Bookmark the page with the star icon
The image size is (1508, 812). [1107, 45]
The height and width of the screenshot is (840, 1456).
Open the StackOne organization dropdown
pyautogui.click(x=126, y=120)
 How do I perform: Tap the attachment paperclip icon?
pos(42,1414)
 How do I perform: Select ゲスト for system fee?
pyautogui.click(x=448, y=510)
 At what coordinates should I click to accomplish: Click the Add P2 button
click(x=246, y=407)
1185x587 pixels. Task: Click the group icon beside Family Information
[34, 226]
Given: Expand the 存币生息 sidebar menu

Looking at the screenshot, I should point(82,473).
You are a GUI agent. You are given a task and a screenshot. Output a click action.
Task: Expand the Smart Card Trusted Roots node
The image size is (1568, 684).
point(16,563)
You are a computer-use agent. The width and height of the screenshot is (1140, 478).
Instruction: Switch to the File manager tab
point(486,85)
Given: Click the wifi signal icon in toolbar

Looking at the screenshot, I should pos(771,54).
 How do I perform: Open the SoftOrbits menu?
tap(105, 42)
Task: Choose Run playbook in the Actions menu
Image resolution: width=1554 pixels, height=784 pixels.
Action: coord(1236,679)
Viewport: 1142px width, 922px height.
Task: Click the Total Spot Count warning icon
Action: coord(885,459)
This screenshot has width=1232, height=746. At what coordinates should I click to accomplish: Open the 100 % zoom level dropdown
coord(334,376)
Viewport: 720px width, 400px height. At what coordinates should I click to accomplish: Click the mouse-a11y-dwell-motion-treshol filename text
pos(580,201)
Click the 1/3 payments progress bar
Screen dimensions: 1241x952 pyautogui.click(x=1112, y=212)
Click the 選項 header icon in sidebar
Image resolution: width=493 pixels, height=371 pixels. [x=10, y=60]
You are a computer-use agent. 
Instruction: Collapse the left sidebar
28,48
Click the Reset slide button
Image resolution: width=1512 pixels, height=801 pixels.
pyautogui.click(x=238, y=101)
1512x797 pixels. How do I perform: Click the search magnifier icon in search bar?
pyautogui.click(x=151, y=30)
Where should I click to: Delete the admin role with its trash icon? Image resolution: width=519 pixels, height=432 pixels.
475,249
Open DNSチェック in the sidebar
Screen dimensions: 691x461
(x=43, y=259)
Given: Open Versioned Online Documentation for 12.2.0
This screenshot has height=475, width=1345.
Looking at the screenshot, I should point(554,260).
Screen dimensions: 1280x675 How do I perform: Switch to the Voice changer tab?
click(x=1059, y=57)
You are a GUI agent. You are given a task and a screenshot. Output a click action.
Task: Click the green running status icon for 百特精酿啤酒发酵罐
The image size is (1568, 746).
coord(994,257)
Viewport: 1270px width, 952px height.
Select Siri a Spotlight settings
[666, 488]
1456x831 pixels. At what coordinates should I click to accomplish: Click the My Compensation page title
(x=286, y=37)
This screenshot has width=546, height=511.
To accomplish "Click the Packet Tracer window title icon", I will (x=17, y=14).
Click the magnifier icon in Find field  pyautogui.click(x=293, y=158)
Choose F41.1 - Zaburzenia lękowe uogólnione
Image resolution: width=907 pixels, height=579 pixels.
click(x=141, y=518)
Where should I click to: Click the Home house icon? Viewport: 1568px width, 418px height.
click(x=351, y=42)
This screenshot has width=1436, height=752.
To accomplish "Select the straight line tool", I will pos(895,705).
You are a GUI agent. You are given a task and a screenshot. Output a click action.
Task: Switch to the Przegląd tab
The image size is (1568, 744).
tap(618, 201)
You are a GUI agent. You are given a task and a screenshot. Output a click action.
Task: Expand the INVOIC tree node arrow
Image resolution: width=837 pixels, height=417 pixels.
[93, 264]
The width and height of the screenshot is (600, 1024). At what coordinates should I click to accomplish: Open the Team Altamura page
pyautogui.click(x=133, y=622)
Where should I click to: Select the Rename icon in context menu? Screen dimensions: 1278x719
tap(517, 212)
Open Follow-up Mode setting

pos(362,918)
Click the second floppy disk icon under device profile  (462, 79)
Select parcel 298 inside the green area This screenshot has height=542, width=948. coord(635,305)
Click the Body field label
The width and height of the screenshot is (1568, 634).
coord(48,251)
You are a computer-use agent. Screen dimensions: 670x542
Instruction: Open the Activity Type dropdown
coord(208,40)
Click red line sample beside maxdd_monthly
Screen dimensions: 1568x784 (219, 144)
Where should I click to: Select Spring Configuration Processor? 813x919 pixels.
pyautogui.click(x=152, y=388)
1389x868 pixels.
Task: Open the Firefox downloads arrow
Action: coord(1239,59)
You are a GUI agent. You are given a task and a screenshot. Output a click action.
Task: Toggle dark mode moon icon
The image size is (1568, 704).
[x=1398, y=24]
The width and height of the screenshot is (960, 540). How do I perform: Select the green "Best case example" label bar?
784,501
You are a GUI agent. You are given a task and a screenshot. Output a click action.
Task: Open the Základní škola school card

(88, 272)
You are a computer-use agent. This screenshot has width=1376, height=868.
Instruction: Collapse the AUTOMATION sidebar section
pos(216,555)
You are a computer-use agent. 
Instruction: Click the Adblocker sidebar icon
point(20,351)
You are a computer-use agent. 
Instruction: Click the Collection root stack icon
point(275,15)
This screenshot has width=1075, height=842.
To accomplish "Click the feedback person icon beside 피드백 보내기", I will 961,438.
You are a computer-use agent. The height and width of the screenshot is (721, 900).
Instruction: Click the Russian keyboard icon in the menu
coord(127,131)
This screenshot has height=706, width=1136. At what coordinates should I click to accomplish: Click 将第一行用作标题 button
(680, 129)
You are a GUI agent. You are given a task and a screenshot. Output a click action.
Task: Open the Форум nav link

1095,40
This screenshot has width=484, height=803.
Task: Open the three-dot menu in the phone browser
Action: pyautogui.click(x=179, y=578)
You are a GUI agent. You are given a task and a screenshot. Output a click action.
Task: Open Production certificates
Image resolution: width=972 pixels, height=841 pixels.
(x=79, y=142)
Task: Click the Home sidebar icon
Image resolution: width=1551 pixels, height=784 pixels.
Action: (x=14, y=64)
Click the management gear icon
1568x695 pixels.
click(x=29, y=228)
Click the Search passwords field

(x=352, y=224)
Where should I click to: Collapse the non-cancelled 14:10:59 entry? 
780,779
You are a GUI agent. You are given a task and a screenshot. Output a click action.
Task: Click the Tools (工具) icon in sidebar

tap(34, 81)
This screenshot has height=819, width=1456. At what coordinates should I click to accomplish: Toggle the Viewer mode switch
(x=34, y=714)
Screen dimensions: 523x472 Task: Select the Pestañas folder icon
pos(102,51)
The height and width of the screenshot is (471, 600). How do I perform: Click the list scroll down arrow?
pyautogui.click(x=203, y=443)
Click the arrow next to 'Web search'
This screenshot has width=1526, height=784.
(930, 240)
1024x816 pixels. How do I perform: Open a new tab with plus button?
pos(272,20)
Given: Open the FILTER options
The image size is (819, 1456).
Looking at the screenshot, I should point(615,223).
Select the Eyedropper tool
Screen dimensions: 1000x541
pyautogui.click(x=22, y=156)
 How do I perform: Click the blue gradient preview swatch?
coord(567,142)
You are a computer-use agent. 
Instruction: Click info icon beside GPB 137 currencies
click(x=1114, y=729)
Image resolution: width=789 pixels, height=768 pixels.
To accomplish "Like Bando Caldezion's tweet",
_ _ _ _ _
Work to be completed: Rewrite all of the data above, replacing every occurrence of "How do I perform" with "How should I perform" and leaving everything else unchanged.

Exercise result:
Bookmark the page with the star icon
The image size is (1508, 812). [1107, 45]
The height and width of the screenshot is (840, 1456).
Open the StackOne organization dropdown
pyautogui.click(x=126, y=120)
 How should I perform: Tap the attachment paperclip icon?
pos(42,1414)
 How should I perform: Select ゲスト for system fee?
pyautogui.click(x=448, y=510)
 At what coordinates should I click to accomplish: Click the Add P2 button
click(x=246, y=407)
1185x587 pixels. Task: Click the group icon beside Family Information
[34, 226]
Given: Expand the 存币生息 sidebar menu

Looking at the screenshot, I should point(82,473).
You are a GUI agent. You are given a task and a screenshot. Output a click action.
Task: Expand the Smart Card Trusted Roots node
The image size is (1568, 684).
point(16,563)
You are a computer-use agent. The width and height of the screenshot is (1140, 478).
Instruction: Switch to the File manager tab
point(486,85)
Given: Click the wifi signal icon in toolbar

Looking at the screenshot, I should pos(771,54).
 How should I perform: Open the SoftOrbits menu?
tap(105, 42)
Task: Choose Run playbook in the Actions menu
Image resolution: width=1554 pixels, height=784 pixels.
Action: coord(1236,679)
Viewport: 1142px width, 922px height.
Task: Click the Total Spot Count warning icon
Action: coord(885,459)
This screenshot has width=1232, height=746. At what coordinates should I click to accomplish: Open the 100 % zoom level dropdown
coord(334,376)
Viewport: 720px width, 400px height. At what coordinates should I click to accomplish: Click the mouse-a11y-dwell-motion-treshol filename text
pos(580,201)
Click the 1/3 payments progress bar
Screen dimensions: 1241x952 pyautogui.click(x=1112, y=212)
Click the 選項 header icon in sidebar
Image resolution: width=493 pixels, height=371 pixels. [x=10, y=60]
You are a computer-use agent. 
Instruction: Collapse the left sidebar
28,48
Click the Reset slide button
Image resolution: width=1512 pixels, height=801 pixels.
pyautogui.click(x=238, y=101)
1512x797 pixels. How should I perform: Click the search magnifier icon in search bar?
pyautogui.click(x=151, y=30)
Where should I click to: Delete the admin role with its trash icon? Image resolution: width=519 pixels, height=432 pixels.
475,249
Open DNSチェック in the sidebar
Screen dimensions: 691x461
(x=43, y=259)
Given: Open Versioned Online Documentation for 12.2.0
This screenshot has height=475, width=1345.
Looking at the screenshot, I should point(554,260).
Screen dimensions: 1280x675 How should I perform: Switch to the Voice changer tab?
click(x=1059, y=57)
You are a GUI agent. You are given a task and a screenshot. Output a click action.
Task: Click the green running status icon for 百特精酿啤酒发酵罐
The image size is (1568, 746).
coord(994,257)
Viewport: 1270px width, 952px height.
Select Siri a Spotlight settings
[666, 488]
1456x831 pixels. At what coordinates should I click to accomplish: Click the My Compensation page title
(x=286, y=37)
This screenshot has width=546, height=511.
To accomplish "Click the Packet Tracer window title icon", I will (x=17, y=14).
Click the magnifier icon in Find field  pyautogui.click(x=293, y=158)
Choose F41.1 - Zaburzenia lękowe uogólnione
Image resolution: width=907 pixels, height=579 pixels.
click(x=141, y=518)
Where should I click to: Click the Home house icon? Viewport: 1568px width, 418px height.
click(x=351, y=42)
This screenshot has width=1436, height=752.
To accomplish "Select the straight line tool", I will pos(895,705).
You are a GUI agent. You are given a task and a screenshot. Output a click action.
Task: Switch to the Przegląd tab
The image size is (1568, 744).
tap(618, 201)
You are a GUI agent. You are given a task and a screenshot. Output a click action.
Task: Expand the INVOIC tree node arrow
Image resolution: width=837 pixels, height=417 pixels.
[93, 264]
The width and height of the screenshot is (600, 1024). At what coordinates should I click to accomplish: Open the Team Altamura page
pyautogui.click(x=133, y=622)
Where should I click to: Select the Rename icon in context menu? Screen dimensions: 1278x719
tap(517, 212)
Open Follow-up Mode setting

pos(362,918)
Click the second floppy disk icon under device profile  (462, 79)
Select parcel 298 inside the green area This screenshot has height=542, width=948. coord(635,305)
Click the Body field label
The width and height of the screenshot is (1568, 634).
coord(48,251)
You are a computer-use agent. Screen dimensions: 670x542
Instruction: Open the Activity Type dropdown
coord(208,40)
Click red line sample beside maxdd_monthly
Screen dimensions: 1568x784 (219, 144)
Where should I click to: Select Spring Configuration Processor? 813x919 pixels.
pyautogui.click(x=152, y=388)
1389x868 pixels.
Task: Open the Firefox downloads arrow
Action: coord(1239,59)
You are a GUI agent. You are given a task and a screenshot. Output a click action.
Task: Toggle dark mode moon icon
The image size is (1568, 704).
[x=1398, y=24]
The width and height of the screenshot is (960, 540). How should I perform: Select the green "Best case example" label bar?
784,501
You are a GUI agent. You are given a task and a screenshot. Output a click action.
Task: Open the Základní škola school card

(88, 272)
You are a computer-use agent. This screenshot has width=1376, height=868.
Instruction: Collapse the AUTOMATION sidebar section
pos(216,555)
You are a computer-use agent. 
Instruction: Click the Adblocker sidebar icon
point(20,351)
You are a computer-use agent. 
Instruction: Click the Collection root stack icon
point(275,15)
This screenshot has width=1075, height=842.
To accomplish "Click the feedback person icon beside 피드백 보내기", I will 961,438.
You are a computer-use agent. The height and width of the screenshot is (721, 900).
Instruction: Click the Russian keyboard icon in the menu
coord(127,131)
This screenshot has height=706, width=1136. At what coordinates should I click to accomplish: Click 将第一行用作标题 button
(680, 129)
You are a GUI agent. You are given a task and a screenshot. Output a click action.
Task: Open the Форум nav link

1095,40
This screenshot has width=484, height=803.
Task: Open the three-dot menu in the phone browser
Action: pyautogui.click(x=179, y=578)
You are a GUI agent. You are given a task and a screenshot. Output a click action.
Task: Open Production certificates
Image resolution: width=972 pixels, height=841 pixels.
(x=79, y=142)
Task: Click the Home sidebar icon
Image resolution: width=1551 pixels, height=784 pixels.
Action: (x=14, y=64)
Click the management gear icon
1568x695 pixels.
click(x=29, y=228)
Click the Search passwords field

(x=352, y=224)
Where should I click to: Collapse the non-cancelled 14:10:59 entry? 
780,779
You are a GUI agent. You are given a task and a screenshot. Output a click action.
Task: Click the Tools (工具) icon in sidebar

tap(34, 81)
This screenshot has height=819, width=1456. At what coordinates should I click to accomplish: Toggle the Viewer mode switch
(x=34, y=714)
Screen dimensions: 523x472 Task: Select the Pestañas folder icon
pos(102,51)
The height and width of the screenshot is (471, 600). How should I perform: Click the list scroll down arrow?
pyautogui.click(x=203, y=443)
Click the arrow next to 'Web search'
This screenshot has width=1526, height=784.
(930, 240)
1024x816 pixels. How should I perform: Open a new tab with plus button?
pos(272,20)
Given: Open the FILTER options
The image size is (819, 1456).
Looking at the screenshot, I should point(615,223).
Select the Eyedropper tool
Screen dimensions: 1000x541
pyautogui.click(x=22, y=156)
 How should I perform: Click the blue gradient preview swatch?
coord(567,142)
You are a computer-use agent. 
Instruction: Click info icon beside GPB 137 currencies
click(x=1114, y=729)
Image resolution: width=789 pixels, height=768 pixels.
To accomplish "Like Bando Caldezion's tweet",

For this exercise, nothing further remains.